(Dataset entries)
——
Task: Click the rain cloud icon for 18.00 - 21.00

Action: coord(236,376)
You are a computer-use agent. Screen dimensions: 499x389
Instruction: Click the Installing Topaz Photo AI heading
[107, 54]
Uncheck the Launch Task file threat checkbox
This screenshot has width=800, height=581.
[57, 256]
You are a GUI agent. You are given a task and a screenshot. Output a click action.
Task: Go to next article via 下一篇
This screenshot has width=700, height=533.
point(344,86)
——
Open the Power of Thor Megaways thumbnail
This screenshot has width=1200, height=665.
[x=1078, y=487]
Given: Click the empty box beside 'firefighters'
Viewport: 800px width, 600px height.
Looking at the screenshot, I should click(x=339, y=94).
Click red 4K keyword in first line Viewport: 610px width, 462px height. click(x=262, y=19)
——
* _Goal of the exercise_
Copy word for word the stretch of entries above from the line that has "Given: Click the" through the line that has "Click red 4K", both ends included, and nothing outside it.

* _Answer to the problem_
Given: Click the empty box beside 'firefighters'
Viewport: 800px width, 600px height.
Looking at the screenshot, I should click(x=339, y=94).
Click red 4K keyword in first line Viewport: 610px width, 462px height. click(x=262, y=19)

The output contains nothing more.